Velocity magnitude was tested by using the miniature ultrasonic doppler velocimeter (Boyida Technology Co., Ltd., China) to validate the correctness of the simulation results for velocity. Solution-phase mixing time were calculated according to the method of Mendoza et al. (2013).²⁴ Water was employed as test fluid during the measurement. Initially, the water pH was adjusted to 4.0 ± 1 by adding chlorhydric acid (35%, w/v). Then, 0.20 ml NaOH solution (12 mol L⁻¹) per liter of water was added as alkalinity tracer. The time was recorded when the alkalinity tracer was added. The mixing time is the required time for pH variations reaching to lower than 5% of the final stable value. The pH probes were used to measure the response to the pH pulse at two positions in this PBR. The overall volumetric mass-transfer coefficient K_La_L was measured by the method of Sierra et al.(2008).²⁵ Water in the PBR was alternately aerated with air and N₂. N₂ and air aeration rates were controlled by mass flow meter (SevenstarCS200, China). Then, mass-transfer coefficient was calculated according to the formula: dC_L/dt = k_La_L(C* − C_L), where C* was the saturation concentration of dissolved oxygen. Dissolved oxygen probes (Mettler Toledo, InPro6850i/12/120) and pH probes (Mettler Toledo, InPro3253i/SG/120) were connected to transmitters and data acquisition software (i-7017fc, ICP DAS, Taiwan). Every 0.1 s, measurements were automatically recorded.
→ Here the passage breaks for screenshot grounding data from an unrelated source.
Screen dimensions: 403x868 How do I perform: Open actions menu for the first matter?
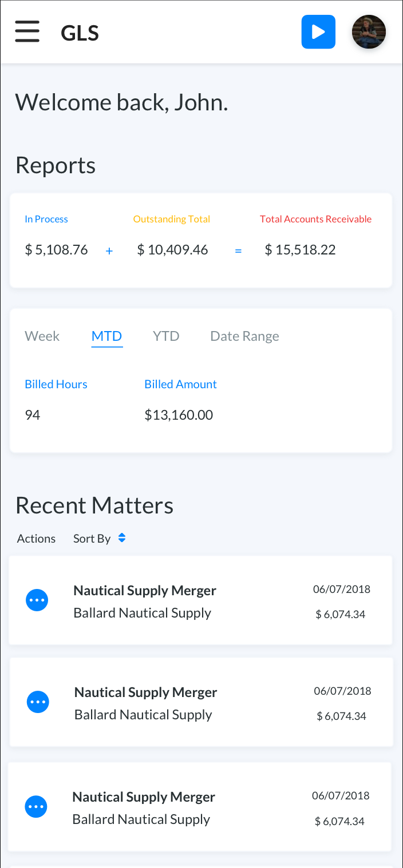(37, 600)
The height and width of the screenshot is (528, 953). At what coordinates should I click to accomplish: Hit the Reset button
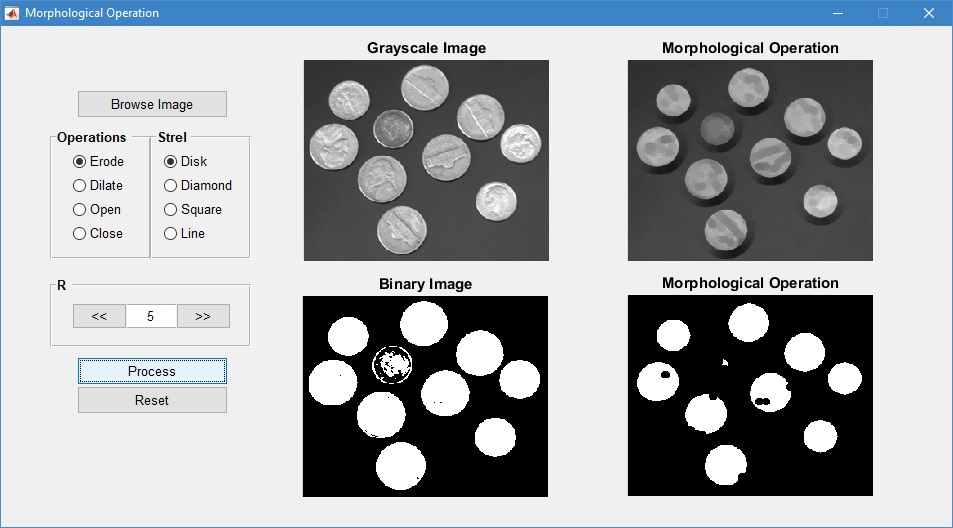[x=152, y=400]
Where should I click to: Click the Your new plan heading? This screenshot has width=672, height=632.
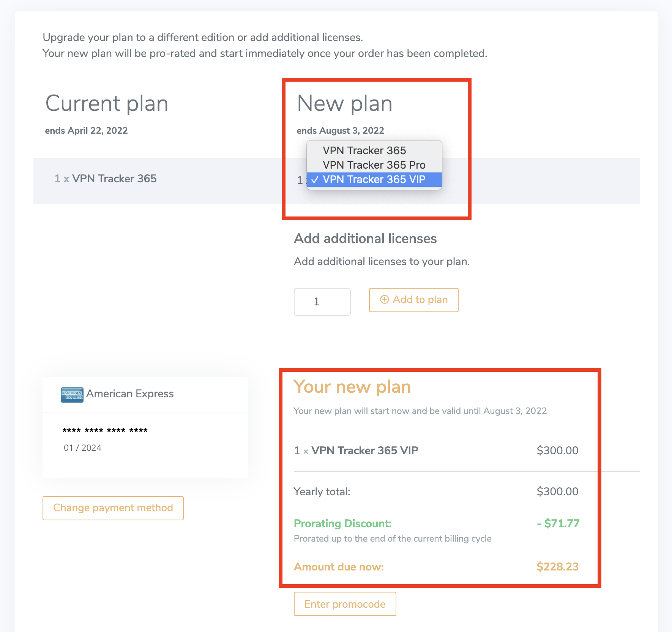(x=352, y=387)
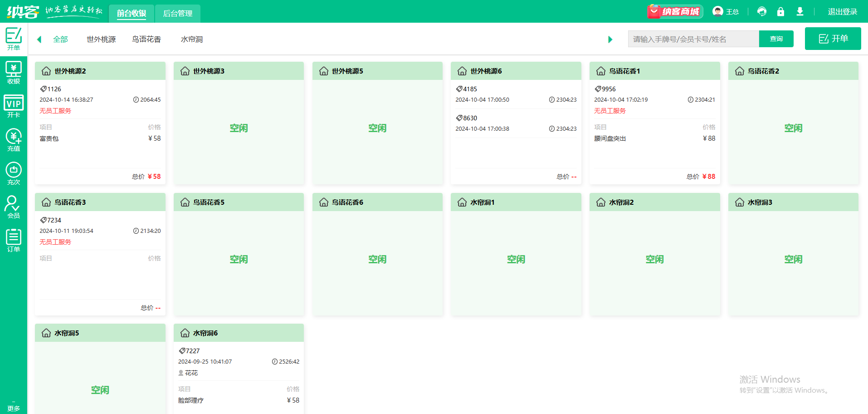Click 退出登录 to log out
This screenshot has height=414, width=868.
pyautogui.click(x=842, y=12)
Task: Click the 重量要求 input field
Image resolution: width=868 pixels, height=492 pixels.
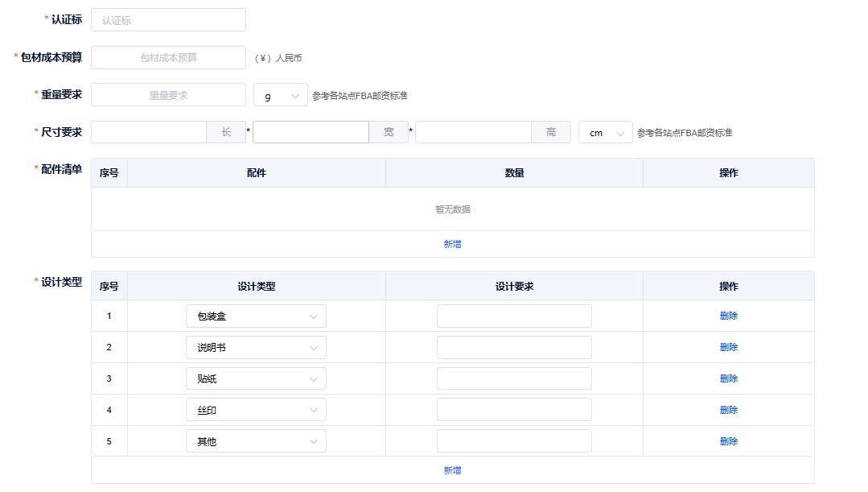Action: (x=168, y=95)
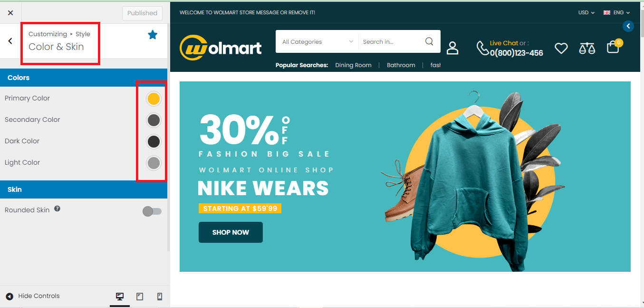Open the ENG language dropdown
644x308 pixels.
coord(616,13)
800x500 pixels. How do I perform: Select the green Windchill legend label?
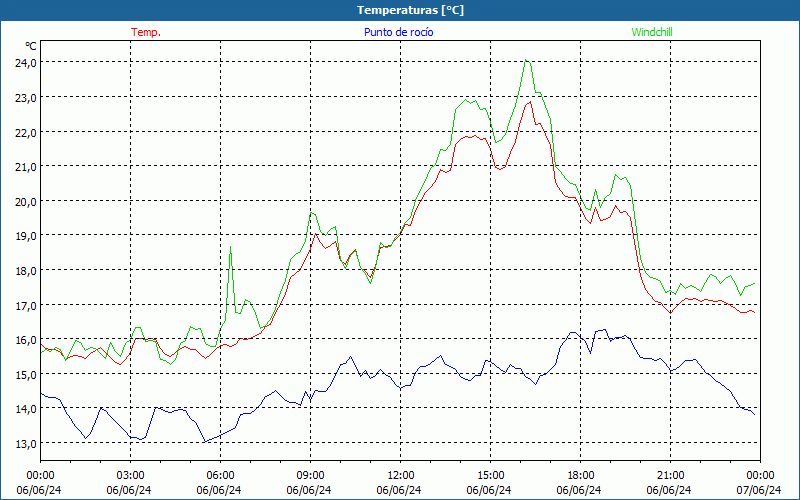tap(652, 32)
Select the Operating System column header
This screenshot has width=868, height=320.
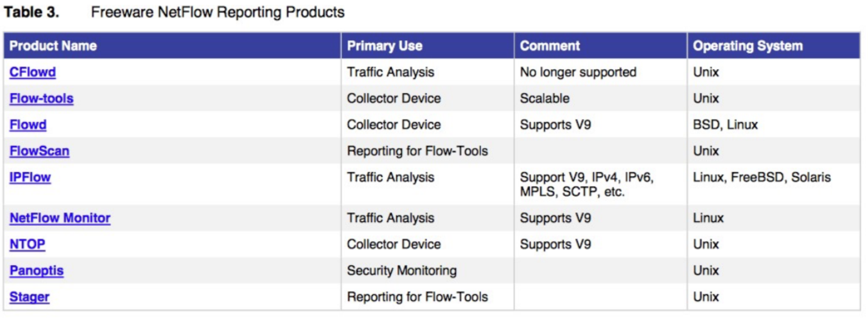pos(774,45)
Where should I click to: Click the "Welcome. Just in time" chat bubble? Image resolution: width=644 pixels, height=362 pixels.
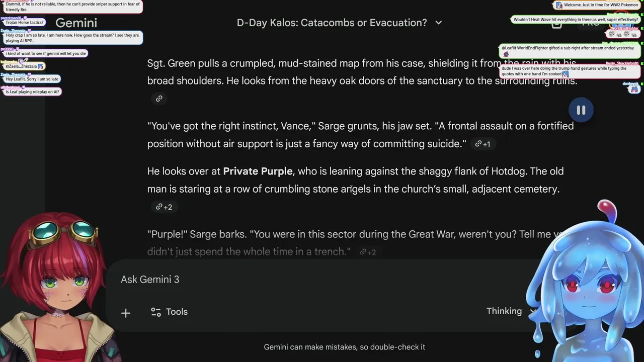point(596,5)
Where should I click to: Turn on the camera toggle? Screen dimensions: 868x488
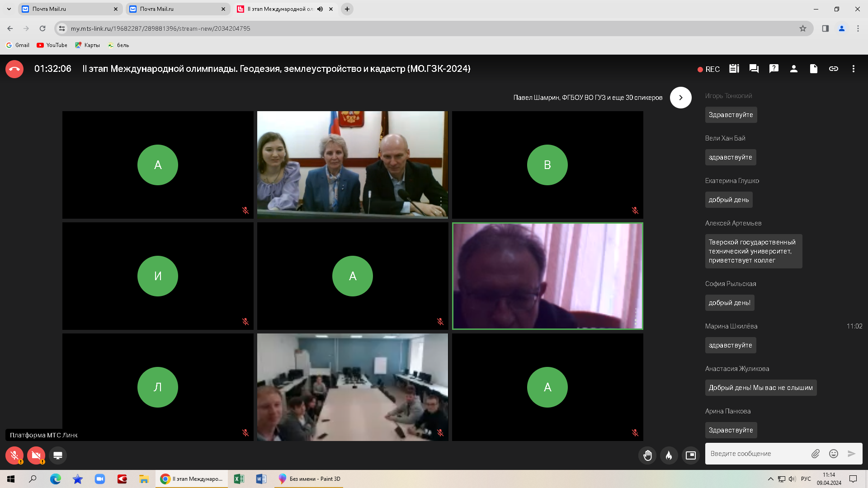(36, 455)
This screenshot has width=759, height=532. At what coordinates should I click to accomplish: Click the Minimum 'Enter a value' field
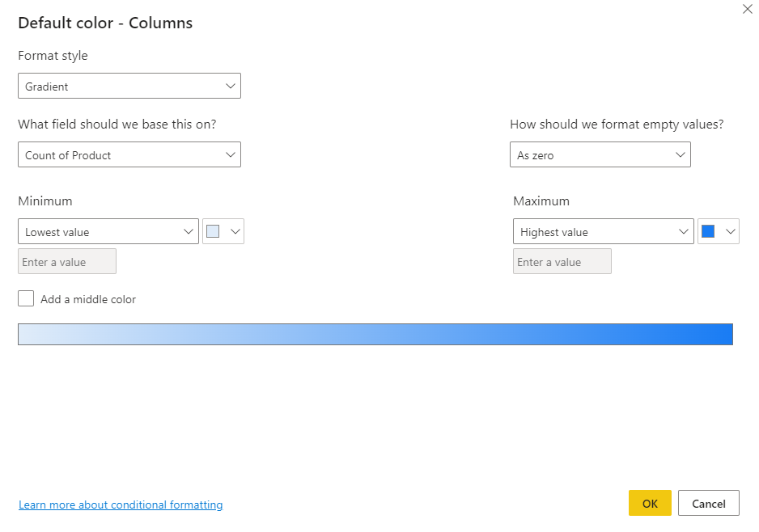coord(67,261)
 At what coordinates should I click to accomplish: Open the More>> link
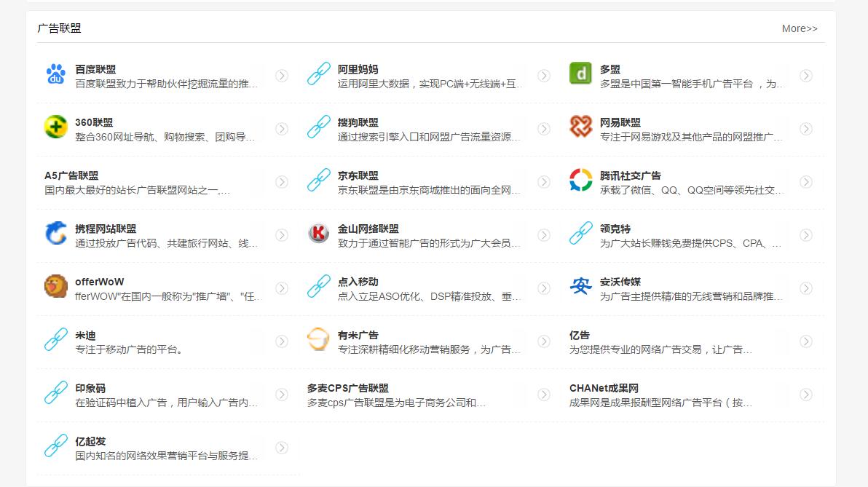(x=799, y=28)
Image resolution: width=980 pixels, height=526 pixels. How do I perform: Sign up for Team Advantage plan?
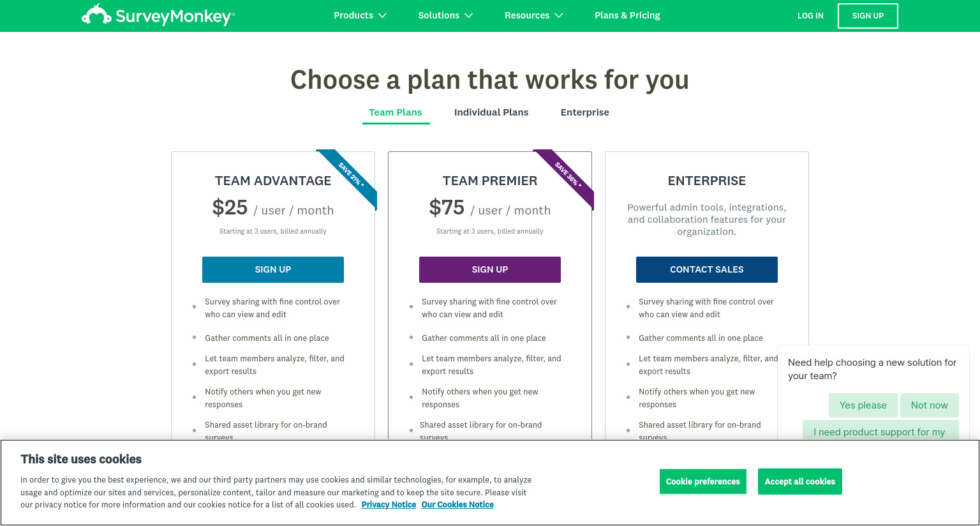click(273, 269)
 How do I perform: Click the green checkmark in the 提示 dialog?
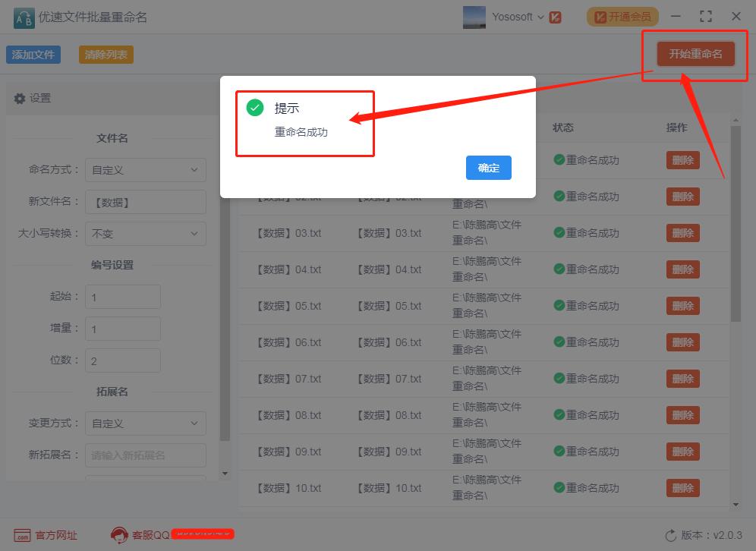(254, 108)
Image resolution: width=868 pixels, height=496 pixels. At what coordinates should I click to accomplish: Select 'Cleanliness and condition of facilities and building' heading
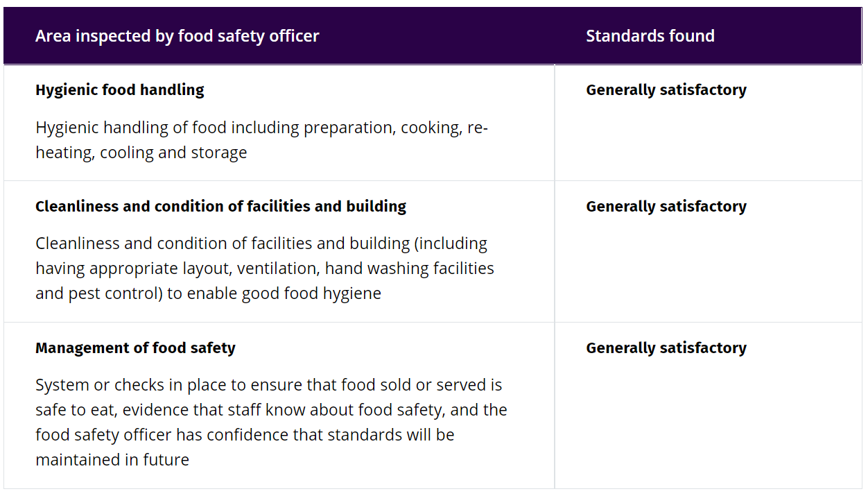[x=220, y=206]
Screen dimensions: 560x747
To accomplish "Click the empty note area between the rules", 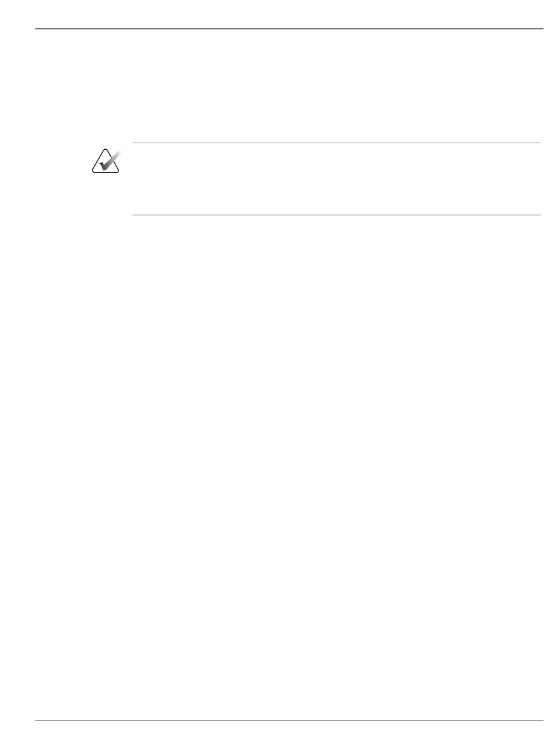I will click(x=337, y=179).
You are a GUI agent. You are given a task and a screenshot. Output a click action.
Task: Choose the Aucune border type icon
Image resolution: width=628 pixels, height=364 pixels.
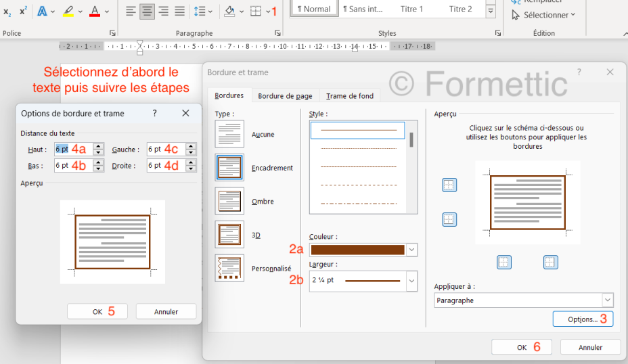[x=229, y=134]
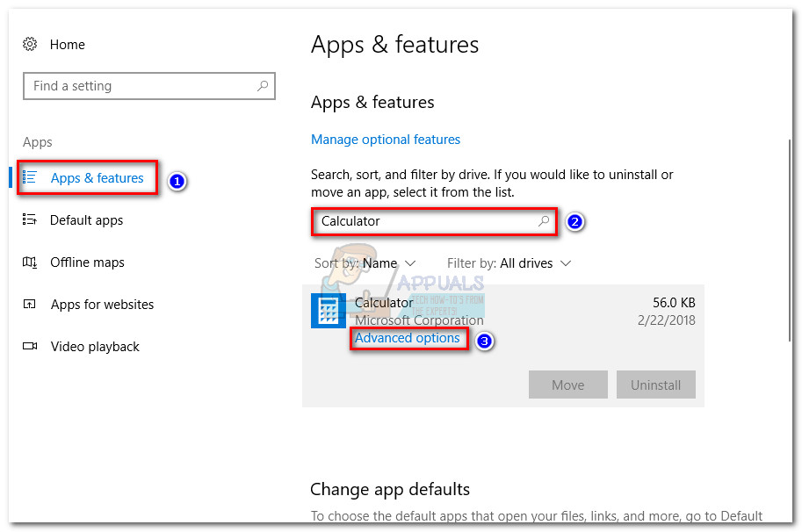Click the Apps & features list icon

click(x=30, y=177)
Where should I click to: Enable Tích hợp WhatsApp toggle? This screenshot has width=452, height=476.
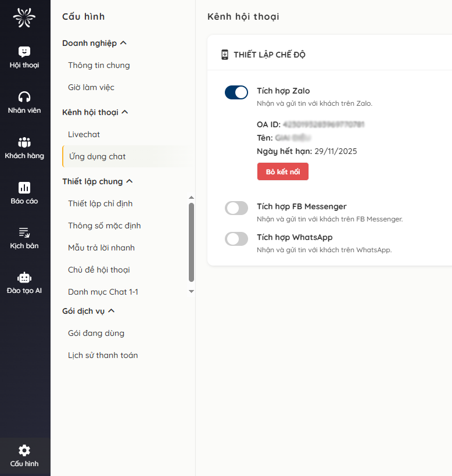pos(236,238)
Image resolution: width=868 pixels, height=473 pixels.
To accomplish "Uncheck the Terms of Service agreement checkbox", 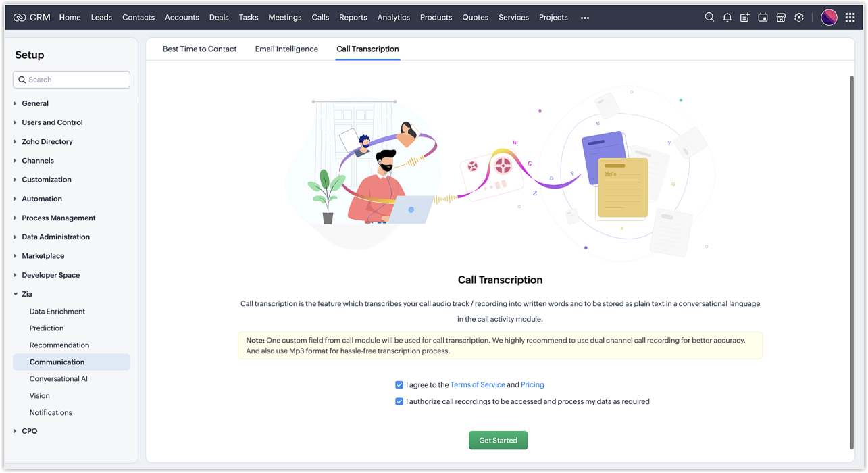I will [x=399, y=385].
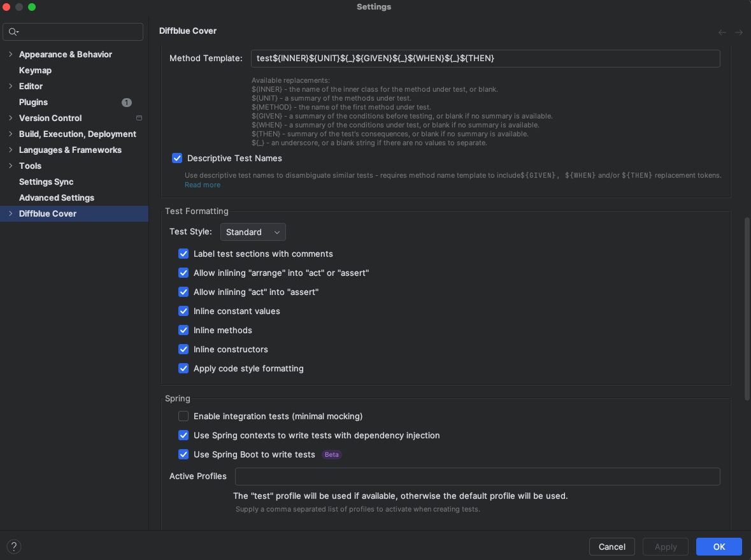Click the Plugins update count badge
This screenshot has height=560, width=751.
click(x=126, y=103)
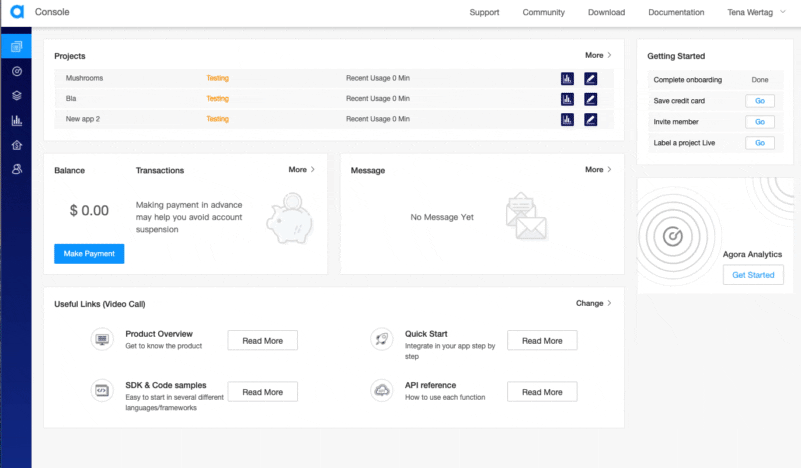
Task: Edit the New app 2 project
Action: tap(590, 119)
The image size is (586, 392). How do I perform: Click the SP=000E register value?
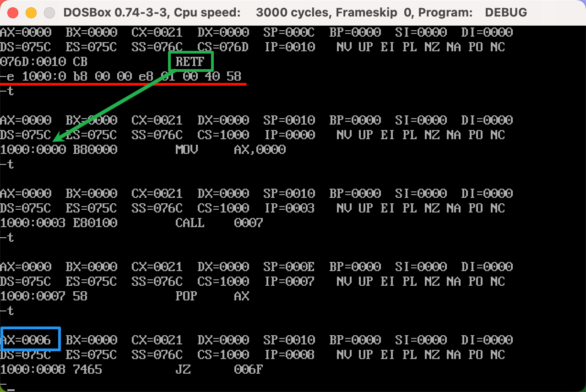coord(289,267)
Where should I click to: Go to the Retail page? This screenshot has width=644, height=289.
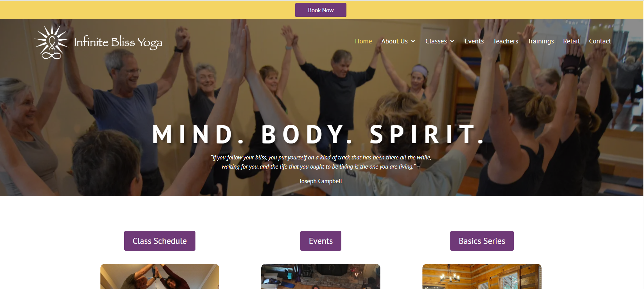pos(571,41)
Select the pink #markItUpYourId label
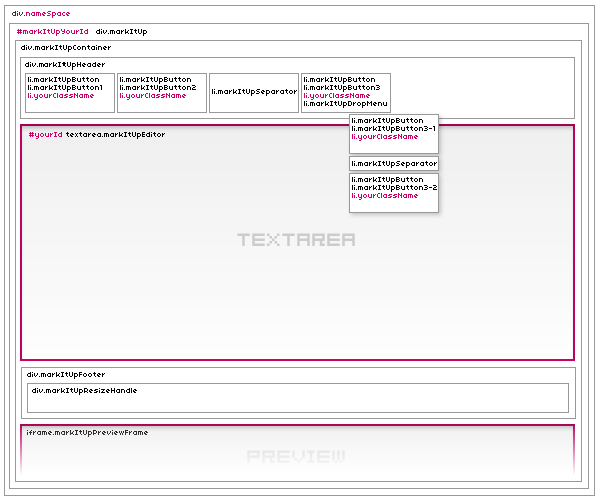Viewport: 600px width, 500px height. (52, 32)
2.6 Microalgal cultivation

Microalgae mutant Chlorella PY-ZU1 was cultivated with Bristol's solution (also called soil extract, SE) and measured by the same method described by Cheng et al. (2013).²⁶ Chlorella PY-ZU1 was cultivated in the flat-plate PBR under 23 °C with continuous illumination of 530 μmol m⁻² s⁻¹. 15% CO₂ was continuously aerated into the culture medium with 0.02 vvm flow rate.

3. Results and discussion

3.1 L/D cycle periods in the PBR with horizontal baffles

Light transmission in microalgal solution is limited. Microalgal cells grow slowly in the deep position where light can not reach. Flashing light effect in microalgae cultivation field was regarded as periodic exposure of microalgae to light or rapid travel between dark and light zones. Flashing-light effect can be characterized by L/D cycle period. When microalgal concentration was 0.85 g L⁻¹, the critical depth from light zone to dark zone was test to be 2 cm. Fig. 2 showed the effects of gas aeration rate on light/dark cycle period in a PBR with or without horizontal baffles under a microalgal concentration of 0.85 g L⁻¹, which was analyzed according to the simulation result. While the air flow rate increased from 0.02 vvm to 0.04 vvm, the L/D cycle period decreased from 14.1 s to 10.7 s with the horizontal baffles, and decreased from 17.1 s to 12.1 s without the horizontal baffles. The addition of horizontal baffles decreased the L/D cycle period by 17.4% under 0.02 vvm air aeration rate. The flashing-light effect of the microalgae from dark area to light area was improved. Microalgal growth rate can be obviously improved with the enhanced flashing light effect.²⁷ Fig. 3b showed the vertical velocity and horizontal velocity of fluid in a PBR with or without horizontal baffles, which was obtained from the simulation result. As the aeration rate increased from 0.02 vvm to 0.04 vvm, horizontal fluid velocity increased from 1.0 cm s⁻¹ to 1.3 cm s⁻¹ with the horizontal baffles, and increased from 0.52 cm s⁻¹ to 0.62 cm s⁻¹ without the horizontal baffles [Fig. 3a]. The velocity magnitudes in the PBRs with and without horizontal baffles were measured using a miniature ultrasonic Doppler velocimeter. When the aeration rate was 0.02 vvm, the test average velocity magnitudes were 0.95 cm s⁻¹ with horizontal baffles and 0.48 cm s⁻¹ without horizontal baffles, and the differences from the simulation results were 5% and 7.7%, respectively. This result demonstrated that the simulation result was acceptable.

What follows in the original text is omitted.